Sun To Acquire MySQL

Sun Microsystems announced this morning that it has agreed to acquire open source database leader MySQL AB for $1 billion in cash and assumed stock options. (Disclosure: I am on the board of directors of MySQL, and O’Reilly co-produces the MySQL User Conference with MySQL. In addition, O’Reilly produces the community site for Sun.)

This seems to me to be a great deal both for Sun and for MySQL. Anyone who follows this blog or has heard my talks will have seen me say “Data is the Intel Inside” of the next generation of internet applications, the very heart of Web 2.0. And of course, most of those Web 2.0 applications are built on the LAMP stack, where M stands for MySQL, far and away the leading open source database.

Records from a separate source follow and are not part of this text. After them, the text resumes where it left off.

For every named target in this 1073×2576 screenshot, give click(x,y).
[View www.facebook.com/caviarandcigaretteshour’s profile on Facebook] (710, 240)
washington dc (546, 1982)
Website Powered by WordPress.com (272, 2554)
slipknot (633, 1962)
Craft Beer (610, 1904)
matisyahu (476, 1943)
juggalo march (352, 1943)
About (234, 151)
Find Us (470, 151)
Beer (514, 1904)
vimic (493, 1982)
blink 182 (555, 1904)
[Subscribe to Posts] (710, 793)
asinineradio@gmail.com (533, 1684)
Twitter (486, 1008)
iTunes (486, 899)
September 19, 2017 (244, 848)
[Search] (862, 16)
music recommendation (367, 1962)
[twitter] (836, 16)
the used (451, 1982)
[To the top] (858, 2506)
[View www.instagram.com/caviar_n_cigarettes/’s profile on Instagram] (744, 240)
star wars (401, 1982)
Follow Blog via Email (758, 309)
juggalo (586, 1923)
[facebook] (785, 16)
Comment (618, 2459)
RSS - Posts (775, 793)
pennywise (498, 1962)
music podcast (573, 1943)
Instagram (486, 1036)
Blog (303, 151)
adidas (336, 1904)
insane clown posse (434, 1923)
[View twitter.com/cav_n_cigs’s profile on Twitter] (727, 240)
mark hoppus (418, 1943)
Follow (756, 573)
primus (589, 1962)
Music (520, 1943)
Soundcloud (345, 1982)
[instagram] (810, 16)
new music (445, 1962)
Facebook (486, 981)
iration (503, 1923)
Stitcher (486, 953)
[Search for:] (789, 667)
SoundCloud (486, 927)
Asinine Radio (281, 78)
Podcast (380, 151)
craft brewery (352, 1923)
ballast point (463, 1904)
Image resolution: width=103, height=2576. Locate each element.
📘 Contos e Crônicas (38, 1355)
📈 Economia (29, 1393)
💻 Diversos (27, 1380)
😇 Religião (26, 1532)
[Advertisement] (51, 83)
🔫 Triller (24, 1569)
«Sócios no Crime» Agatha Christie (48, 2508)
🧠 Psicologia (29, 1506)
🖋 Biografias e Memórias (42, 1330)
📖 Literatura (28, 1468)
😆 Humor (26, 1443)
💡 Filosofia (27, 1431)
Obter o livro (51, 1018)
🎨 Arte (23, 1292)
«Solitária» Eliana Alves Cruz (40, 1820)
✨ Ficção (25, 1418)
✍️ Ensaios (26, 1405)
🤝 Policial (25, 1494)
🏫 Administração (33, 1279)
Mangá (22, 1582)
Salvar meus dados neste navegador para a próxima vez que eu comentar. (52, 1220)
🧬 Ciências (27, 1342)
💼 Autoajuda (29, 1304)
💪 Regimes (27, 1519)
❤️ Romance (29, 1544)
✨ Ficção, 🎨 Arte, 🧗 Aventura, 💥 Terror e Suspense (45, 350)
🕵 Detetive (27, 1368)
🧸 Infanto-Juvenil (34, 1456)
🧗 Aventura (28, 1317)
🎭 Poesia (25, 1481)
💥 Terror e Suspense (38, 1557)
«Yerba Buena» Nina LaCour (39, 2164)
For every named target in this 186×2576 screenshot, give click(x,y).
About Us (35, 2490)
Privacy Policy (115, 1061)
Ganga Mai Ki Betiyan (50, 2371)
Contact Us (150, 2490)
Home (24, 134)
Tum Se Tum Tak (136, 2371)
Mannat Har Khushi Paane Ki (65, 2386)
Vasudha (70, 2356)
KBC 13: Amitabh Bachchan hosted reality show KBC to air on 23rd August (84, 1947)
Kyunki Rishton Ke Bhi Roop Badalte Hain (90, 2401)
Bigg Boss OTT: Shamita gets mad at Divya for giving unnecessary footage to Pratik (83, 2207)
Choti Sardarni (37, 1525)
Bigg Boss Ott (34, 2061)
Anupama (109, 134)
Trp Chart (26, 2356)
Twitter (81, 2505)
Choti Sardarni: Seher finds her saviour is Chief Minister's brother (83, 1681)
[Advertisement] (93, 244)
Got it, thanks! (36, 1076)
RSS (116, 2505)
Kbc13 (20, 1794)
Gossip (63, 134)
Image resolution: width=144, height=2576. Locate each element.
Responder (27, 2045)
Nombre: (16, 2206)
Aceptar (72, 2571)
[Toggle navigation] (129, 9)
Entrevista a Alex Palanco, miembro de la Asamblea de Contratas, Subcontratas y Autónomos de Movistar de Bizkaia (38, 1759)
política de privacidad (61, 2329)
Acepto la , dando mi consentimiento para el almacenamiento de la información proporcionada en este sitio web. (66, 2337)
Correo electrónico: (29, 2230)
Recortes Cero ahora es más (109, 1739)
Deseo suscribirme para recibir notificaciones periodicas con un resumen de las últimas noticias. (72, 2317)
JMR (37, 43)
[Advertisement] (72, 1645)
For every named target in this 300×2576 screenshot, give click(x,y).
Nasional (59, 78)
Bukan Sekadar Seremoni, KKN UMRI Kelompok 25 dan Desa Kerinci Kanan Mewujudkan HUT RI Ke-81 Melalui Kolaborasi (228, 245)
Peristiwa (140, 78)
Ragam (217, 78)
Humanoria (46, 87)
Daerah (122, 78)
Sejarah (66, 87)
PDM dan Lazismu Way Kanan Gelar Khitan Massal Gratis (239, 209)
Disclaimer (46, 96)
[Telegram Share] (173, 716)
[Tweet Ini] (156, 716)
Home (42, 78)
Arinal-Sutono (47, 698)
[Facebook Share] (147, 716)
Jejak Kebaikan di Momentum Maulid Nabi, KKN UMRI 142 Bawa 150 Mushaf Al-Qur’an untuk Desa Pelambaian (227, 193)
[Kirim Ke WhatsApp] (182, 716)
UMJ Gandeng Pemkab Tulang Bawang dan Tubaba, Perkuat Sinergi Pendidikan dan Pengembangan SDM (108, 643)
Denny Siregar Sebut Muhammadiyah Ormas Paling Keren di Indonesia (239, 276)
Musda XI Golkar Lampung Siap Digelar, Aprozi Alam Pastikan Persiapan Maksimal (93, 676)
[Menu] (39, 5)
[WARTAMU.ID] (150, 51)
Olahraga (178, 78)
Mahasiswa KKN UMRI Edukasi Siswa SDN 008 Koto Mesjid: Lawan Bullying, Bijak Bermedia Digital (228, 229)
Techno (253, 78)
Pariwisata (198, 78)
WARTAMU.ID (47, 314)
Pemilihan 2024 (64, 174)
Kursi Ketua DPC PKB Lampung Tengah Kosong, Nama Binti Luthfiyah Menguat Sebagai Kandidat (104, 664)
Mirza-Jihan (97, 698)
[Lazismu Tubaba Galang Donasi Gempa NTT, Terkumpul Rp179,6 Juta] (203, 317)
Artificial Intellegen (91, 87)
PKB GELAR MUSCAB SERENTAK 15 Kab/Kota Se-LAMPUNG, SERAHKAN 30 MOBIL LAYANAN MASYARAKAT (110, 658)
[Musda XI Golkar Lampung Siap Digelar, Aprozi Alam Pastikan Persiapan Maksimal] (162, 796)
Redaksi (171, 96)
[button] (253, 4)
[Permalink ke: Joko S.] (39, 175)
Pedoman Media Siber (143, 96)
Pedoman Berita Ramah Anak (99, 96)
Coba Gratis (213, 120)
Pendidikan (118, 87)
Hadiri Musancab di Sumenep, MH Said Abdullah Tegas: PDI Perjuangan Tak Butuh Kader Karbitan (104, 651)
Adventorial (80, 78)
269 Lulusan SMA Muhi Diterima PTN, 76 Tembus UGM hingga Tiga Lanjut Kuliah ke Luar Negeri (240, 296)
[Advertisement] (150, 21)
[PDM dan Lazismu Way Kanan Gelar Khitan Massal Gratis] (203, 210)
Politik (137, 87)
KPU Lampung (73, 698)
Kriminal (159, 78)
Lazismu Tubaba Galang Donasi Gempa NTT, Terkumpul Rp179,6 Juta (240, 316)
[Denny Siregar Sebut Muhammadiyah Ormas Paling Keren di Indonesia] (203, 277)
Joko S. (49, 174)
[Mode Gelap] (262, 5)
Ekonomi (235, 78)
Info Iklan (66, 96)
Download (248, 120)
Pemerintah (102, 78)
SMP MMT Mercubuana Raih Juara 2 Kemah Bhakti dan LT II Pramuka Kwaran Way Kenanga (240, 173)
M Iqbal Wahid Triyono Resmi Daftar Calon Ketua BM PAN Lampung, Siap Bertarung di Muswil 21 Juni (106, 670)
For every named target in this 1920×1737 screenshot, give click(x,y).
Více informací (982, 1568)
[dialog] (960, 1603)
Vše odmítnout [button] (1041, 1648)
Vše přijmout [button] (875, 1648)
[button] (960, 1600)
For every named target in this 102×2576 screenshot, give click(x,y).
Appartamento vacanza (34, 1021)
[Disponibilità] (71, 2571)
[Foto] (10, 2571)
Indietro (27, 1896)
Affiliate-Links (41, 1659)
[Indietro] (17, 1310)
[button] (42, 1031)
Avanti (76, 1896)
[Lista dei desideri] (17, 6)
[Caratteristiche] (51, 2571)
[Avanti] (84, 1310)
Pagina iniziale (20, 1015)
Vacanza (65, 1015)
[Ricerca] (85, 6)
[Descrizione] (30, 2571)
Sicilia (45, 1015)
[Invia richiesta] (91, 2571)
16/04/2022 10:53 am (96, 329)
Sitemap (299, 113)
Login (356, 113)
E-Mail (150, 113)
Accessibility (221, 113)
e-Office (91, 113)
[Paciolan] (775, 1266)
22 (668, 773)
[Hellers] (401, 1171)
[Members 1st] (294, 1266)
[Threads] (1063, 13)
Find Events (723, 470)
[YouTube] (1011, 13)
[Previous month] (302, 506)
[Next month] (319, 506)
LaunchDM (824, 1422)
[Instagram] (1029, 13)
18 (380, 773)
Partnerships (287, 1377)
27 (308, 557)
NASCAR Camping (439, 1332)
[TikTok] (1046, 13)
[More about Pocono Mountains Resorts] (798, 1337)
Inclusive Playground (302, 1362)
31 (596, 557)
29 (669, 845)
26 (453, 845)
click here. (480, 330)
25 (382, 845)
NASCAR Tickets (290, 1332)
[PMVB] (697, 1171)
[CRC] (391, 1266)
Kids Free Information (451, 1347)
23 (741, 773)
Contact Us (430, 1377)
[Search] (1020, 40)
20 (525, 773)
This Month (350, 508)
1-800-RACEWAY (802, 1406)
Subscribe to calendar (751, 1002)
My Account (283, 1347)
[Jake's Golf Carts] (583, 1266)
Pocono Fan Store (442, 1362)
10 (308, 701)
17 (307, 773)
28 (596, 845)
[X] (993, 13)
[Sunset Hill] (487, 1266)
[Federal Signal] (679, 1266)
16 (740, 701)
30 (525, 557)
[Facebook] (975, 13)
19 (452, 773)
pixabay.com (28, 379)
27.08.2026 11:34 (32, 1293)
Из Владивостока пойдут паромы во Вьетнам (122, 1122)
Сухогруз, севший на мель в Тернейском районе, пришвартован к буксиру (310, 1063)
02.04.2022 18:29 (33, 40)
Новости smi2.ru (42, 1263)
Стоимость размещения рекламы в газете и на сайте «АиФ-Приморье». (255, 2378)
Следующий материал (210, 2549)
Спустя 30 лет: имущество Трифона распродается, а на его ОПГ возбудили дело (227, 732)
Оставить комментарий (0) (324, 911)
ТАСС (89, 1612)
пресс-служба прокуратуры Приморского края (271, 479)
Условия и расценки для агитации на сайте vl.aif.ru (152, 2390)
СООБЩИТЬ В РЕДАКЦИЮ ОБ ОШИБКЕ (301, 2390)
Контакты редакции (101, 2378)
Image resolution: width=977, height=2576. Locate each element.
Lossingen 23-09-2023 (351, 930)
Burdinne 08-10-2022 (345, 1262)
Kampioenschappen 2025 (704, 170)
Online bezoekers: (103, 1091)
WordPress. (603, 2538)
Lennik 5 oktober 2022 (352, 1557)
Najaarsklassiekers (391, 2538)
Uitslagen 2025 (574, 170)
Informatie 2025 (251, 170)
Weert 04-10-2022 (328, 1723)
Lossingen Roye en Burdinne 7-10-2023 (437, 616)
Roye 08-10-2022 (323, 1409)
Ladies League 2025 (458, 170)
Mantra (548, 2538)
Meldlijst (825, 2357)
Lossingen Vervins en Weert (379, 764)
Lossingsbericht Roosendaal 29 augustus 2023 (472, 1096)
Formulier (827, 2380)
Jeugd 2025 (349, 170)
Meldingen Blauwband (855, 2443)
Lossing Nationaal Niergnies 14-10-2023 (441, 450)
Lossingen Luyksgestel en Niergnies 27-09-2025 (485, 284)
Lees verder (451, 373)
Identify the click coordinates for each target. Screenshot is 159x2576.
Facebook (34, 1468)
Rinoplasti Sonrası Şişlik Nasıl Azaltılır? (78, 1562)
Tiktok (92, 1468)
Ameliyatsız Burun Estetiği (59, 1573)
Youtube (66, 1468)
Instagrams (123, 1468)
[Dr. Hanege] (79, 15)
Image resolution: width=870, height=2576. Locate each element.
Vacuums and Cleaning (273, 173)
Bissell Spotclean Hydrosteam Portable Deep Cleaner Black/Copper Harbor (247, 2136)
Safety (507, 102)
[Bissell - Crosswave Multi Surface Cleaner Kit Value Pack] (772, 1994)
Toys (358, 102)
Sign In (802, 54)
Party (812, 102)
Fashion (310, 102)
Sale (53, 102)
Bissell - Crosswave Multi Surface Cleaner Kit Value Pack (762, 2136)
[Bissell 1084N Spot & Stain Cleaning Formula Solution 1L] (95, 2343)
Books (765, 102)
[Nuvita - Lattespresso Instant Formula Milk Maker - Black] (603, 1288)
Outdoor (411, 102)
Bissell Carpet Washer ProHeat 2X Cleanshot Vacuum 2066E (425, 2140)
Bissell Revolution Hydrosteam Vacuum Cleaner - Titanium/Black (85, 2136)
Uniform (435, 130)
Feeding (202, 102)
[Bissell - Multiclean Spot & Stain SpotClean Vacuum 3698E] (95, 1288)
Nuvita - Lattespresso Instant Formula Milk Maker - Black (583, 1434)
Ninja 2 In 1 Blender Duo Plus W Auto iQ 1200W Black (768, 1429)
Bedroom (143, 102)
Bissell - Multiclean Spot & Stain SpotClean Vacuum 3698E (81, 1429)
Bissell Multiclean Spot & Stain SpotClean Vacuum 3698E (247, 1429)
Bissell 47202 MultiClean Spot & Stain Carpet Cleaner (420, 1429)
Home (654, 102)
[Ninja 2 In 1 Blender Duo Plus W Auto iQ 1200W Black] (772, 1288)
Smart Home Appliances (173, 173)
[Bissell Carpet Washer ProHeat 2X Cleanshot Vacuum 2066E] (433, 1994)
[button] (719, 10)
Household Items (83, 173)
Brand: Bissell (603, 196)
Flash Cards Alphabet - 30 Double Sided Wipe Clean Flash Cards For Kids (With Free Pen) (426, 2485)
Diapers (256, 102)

Years ago, John Gage, Sun’s chief scientist, made the provocative statement “the network is the computer.” And bit by bit, the industry has been realizing that dream. What we didn’t understand when we first started thinking about that emerging network operating system was just how much it would be a data-oriented system, such that you might more accurately say, “the network plus the database is the computer.”

The acquisition is also a great fit because Sun has staked its future on open source, releasing its formerly proprietary crown jewels, including Solaris, Java, and the Ultra-Sparc processor design. But even beyond those relatively recent moves, Sun was arguably the first great open source success story, co-founded by Bill Joy, who not only led the Berkeley Unix project but wrote the open source TCP/IP stack on which so much of the internet was built. And even leaving out other open source projects at the company such as and netbeans, Sun has long been the single largest corporate contributor to the open source ecosystem. (For further support for that claim, see page 51 in last year’s EU study on open source software [pdf].)

This has been a bit of a lightning courtship, and I haven’t had a chance to discuss yet with Sun CEO Jonathan Schwartz just how he plans to take advantage of MySQL’s leadership position in the open source and internet-connected database market, but I do think that there is great potential for both companies. With one bold stroke, Sun has reshaped both the database and open source landscape. We’re all going to be chewing on the implications for some time.

Update: Jonathan’s blog includes details on Sun’s plans for MySQL. Zack Urlocker, MySQL’s Executive VP of Products, has a blog post on Infoworld explaining the vision from the MySQL point of view.